__ACTIVITY__
Repeat only the lines from the one containing "You are a GUI" to the final line below, exactly as they read, and leave every picture out.

__GIVEN DATA__
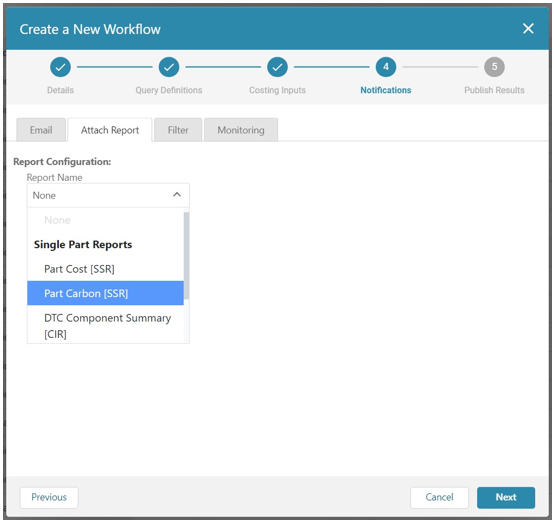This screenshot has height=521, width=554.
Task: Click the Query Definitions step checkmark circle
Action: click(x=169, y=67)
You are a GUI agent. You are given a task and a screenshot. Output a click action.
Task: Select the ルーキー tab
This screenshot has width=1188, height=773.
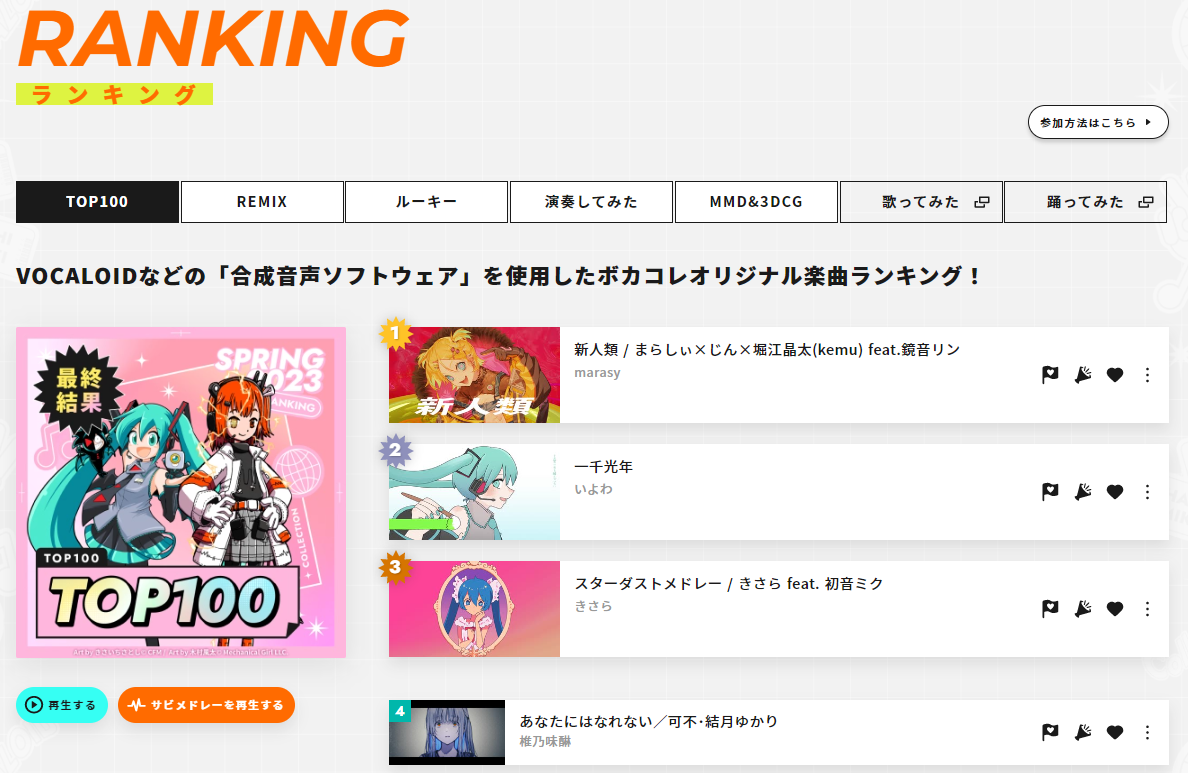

__SOLUTION BELOW__
You are a GUI agent. You are given a task and a screenshot. Output a click action.
Task: Select the ルーキー tab
This screenshot has width=1188, height=773.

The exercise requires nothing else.